Effect of the Type of Bean, Processing, and Geographical Location on the Biodiesel Produced from Waste Coffee Grounds

Waste coffee grounds offer a viable waste feedstock for biodiesel production. Approximately 8 million tonnes of coffee are produced globally each year and contain up to 15 wt % lipid, of which the glyceride portion is predominantly made up of palmitic, stearic, oleic, and linoleic acids. In this investigation, the variation in the oil content, saponifiable lipids, and lipid profile according to the regional location and processing or brewing techniques was assessed. A number of key fuel properties were also investigated.
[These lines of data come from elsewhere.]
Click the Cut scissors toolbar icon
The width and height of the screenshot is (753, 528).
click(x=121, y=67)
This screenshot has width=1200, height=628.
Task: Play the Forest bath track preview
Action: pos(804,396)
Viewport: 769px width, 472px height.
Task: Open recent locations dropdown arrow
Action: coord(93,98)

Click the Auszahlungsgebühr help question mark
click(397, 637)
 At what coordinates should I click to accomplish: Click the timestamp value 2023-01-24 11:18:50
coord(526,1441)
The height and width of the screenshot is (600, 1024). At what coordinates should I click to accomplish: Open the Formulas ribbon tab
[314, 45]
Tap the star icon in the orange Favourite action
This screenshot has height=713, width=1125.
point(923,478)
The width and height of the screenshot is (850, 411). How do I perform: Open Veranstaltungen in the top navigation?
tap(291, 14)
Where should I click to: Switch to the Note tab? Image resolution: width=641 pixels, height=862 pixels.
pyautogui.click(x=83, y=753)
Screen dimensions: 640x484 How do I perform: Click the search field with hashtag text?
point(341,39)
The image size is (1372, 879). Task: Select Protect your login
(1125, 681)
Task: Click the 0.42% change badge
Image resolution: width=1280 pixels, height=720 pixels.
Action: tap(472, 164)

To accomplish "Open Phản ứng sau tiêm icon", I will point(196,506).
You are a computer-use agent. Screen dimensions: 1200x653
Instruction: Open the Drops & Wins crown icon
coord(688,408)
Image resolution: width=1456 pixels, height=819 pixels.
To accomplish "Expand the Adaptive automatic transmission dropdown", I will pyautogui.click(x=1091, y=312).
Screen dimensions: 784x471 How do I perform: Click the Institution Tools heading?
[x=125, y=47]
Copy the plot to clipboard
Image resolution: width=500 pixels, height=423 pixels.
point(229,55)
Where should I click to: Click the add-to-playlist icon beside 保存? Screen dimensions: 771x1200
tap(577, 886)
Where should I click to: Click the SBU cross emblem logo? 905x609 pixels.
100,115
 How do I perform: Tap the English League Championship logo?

The oil content for fresh coffee grounds (FCGs) ranged from 11 to 15% across the range of coffees examined. Spent coffee grounds (SCGs) had slightly reduced levels of lipid, between 7 and 13 wt %, for the coffees under investigation. The lipids contained between 0 and 40% unsaponifiable material, which could not be processed to fatty acid methyl ester (FAME). For all samples, with the exception of Vietnamese coffee, the FAME profile of the resulting biodiesel was consistent; the oils contained between 35 and 40% palmitic acid, between 7 and 8% oleic acid, between 44 and 50% linolenic acid, and between 7 and 8% stearic acid, although the fuel properties were reasonably variable across the data set. The kinematic viscosity ranged between 4.0 and 5.5 mm2 s–1; the density ranged between 841 and 927 kg m–3; and the pour point ranged between −1 and 16 °C. This variation was also observed in previous reports, suggesting that these fuel properties are not solely determined by the FAME profile but other lipid-soluble biomolecules present in the coffee biodiesel.